-- The task --
Copy out the items word for word, from the first line through the line containing "[x=188, y=643]", leaving out the pictures.

-- Records for this task --
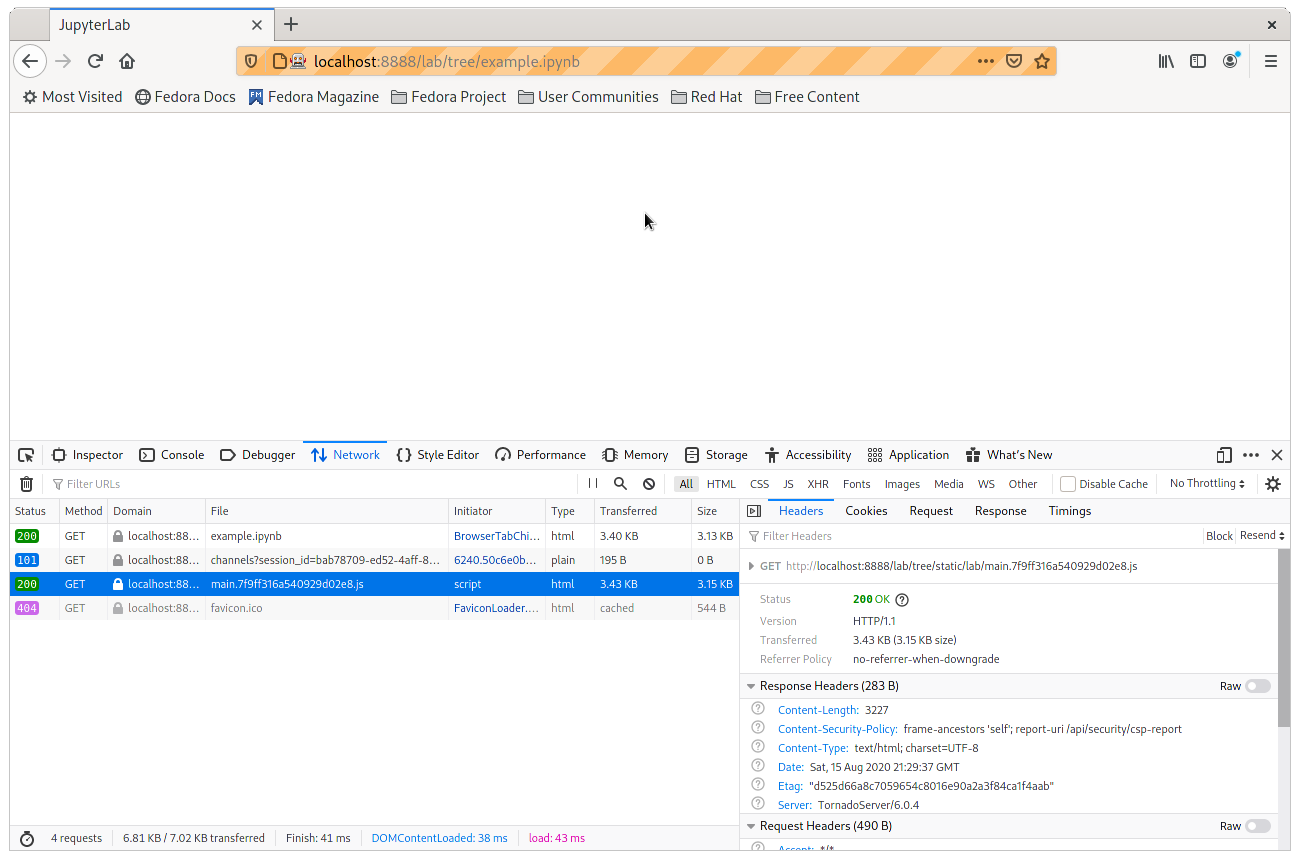Viewport: 1300px width, 860px height.
Task: Resend the selected request
Action: tap(1258, 535)
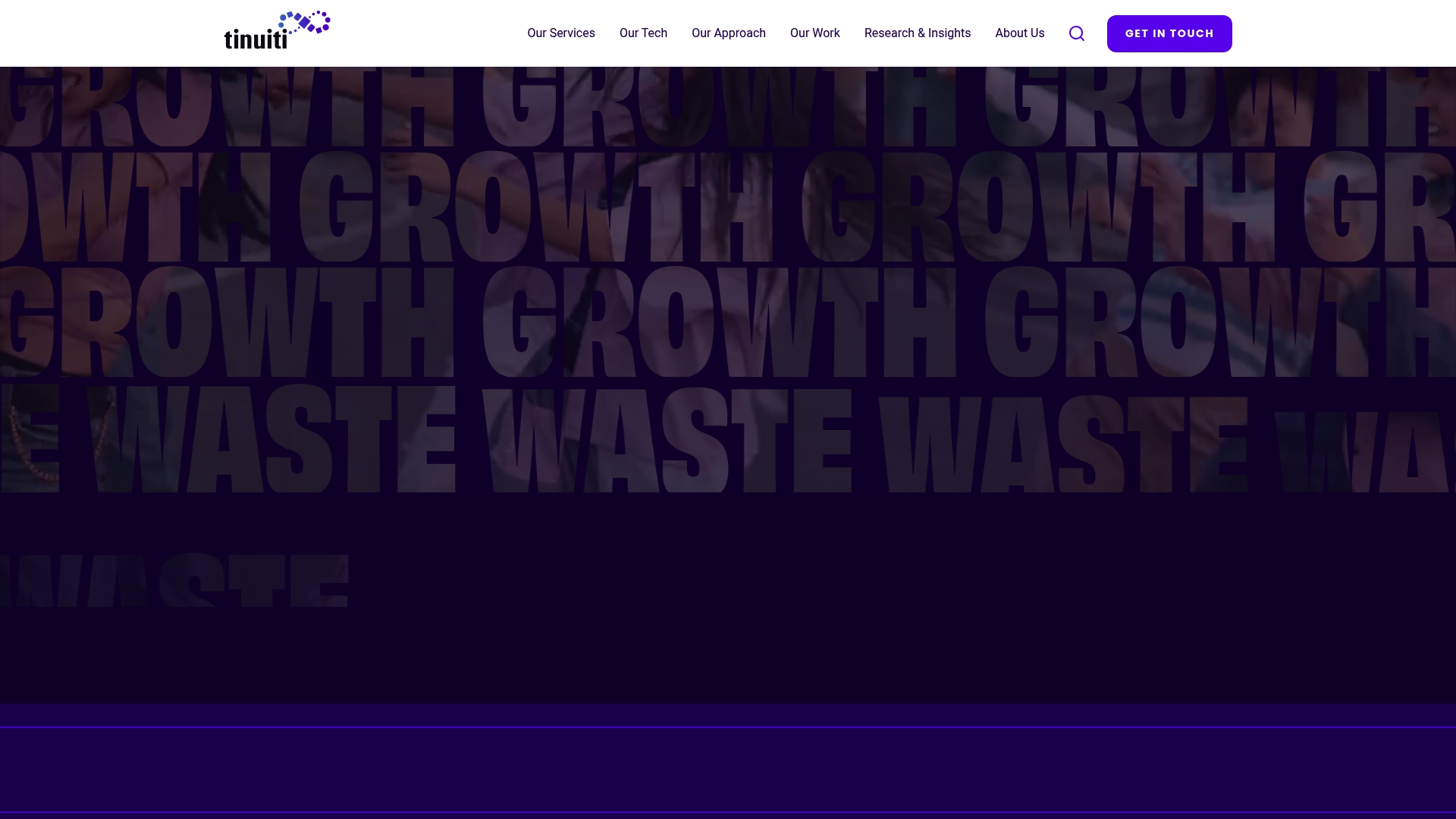Click the dark footer section area
The width and height of the screenshot is (1456, 819).
pos(728,774)
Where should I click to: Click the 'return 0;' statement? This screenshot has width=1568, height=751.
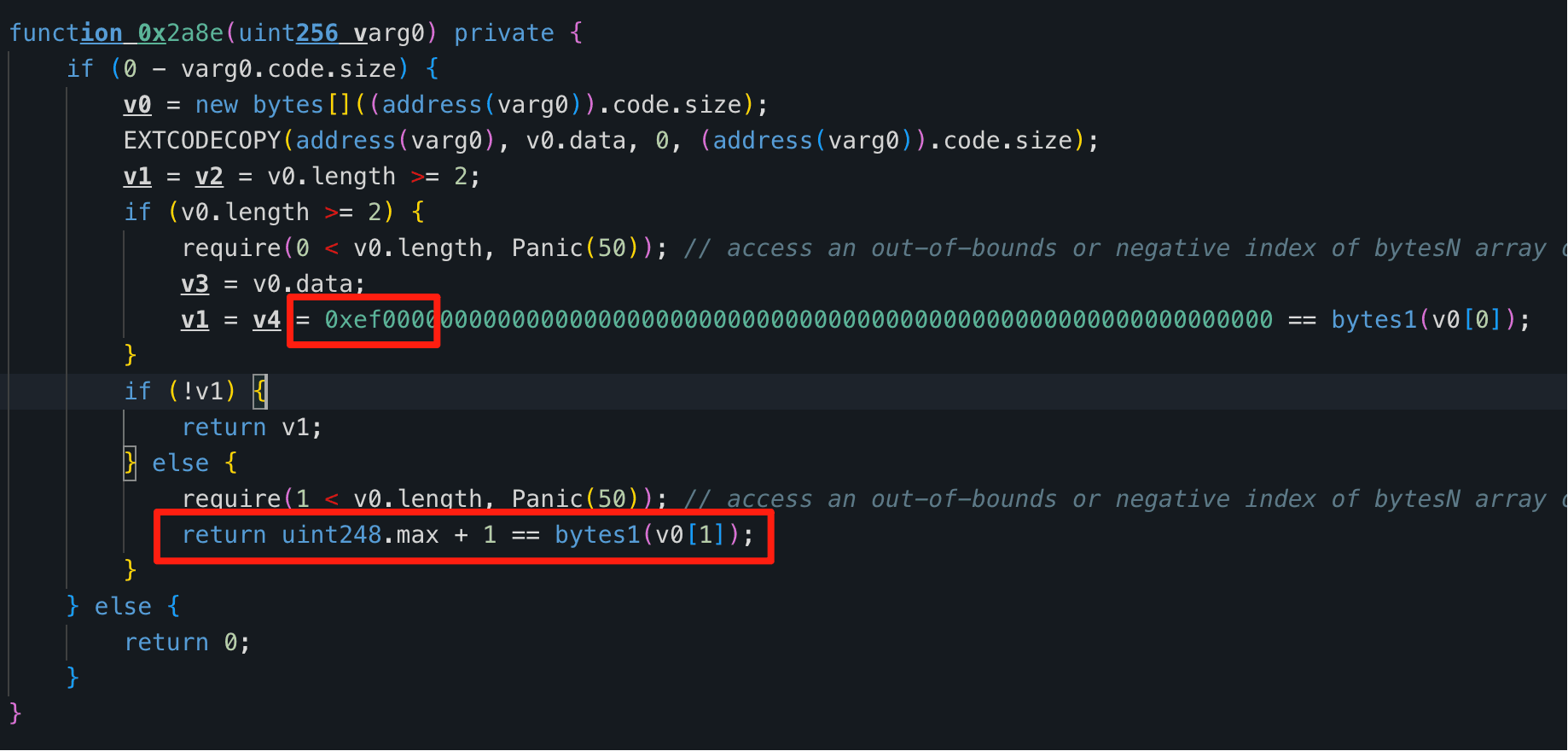[x=188, y=643]
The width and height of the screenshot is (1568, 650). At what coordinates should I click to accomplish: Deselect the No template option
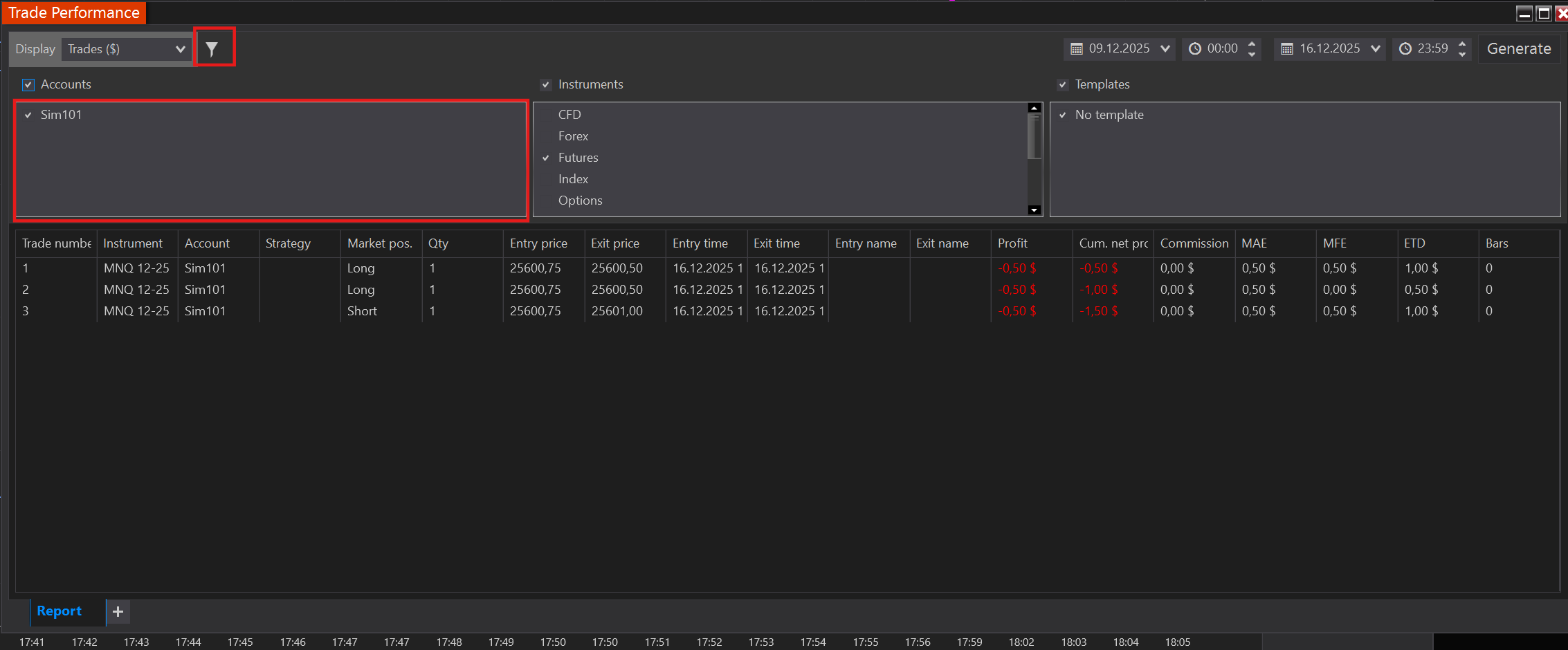coord(1063,115)
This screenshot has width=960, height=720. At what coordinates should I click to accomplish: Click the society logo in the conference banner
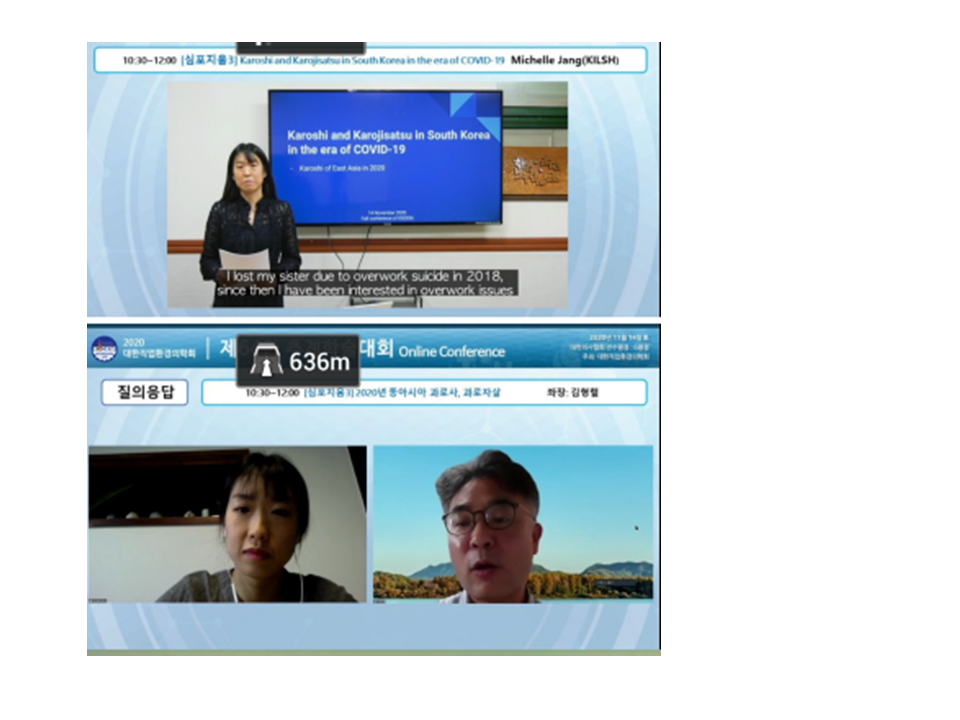(104, 350)
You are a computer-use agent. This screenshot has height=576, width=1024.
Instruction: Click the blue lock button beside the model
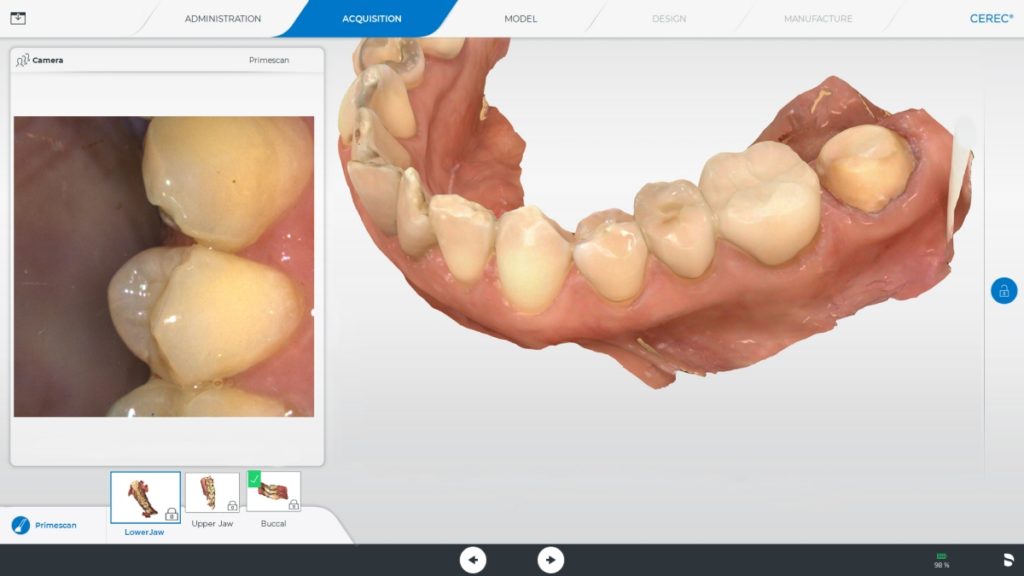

-- Response below --
Viewport: 1300px width, 860px height.
Task: Resend the selected request
Action: tap(1258, 535)
Click the dark footer section area
The width and height of the screenshot is (1456, 819).
pos(728,774)
Where should I click to: Click the 'return 0;' statement? This screenshot has width=1568, height=751.
[x=188, y=643]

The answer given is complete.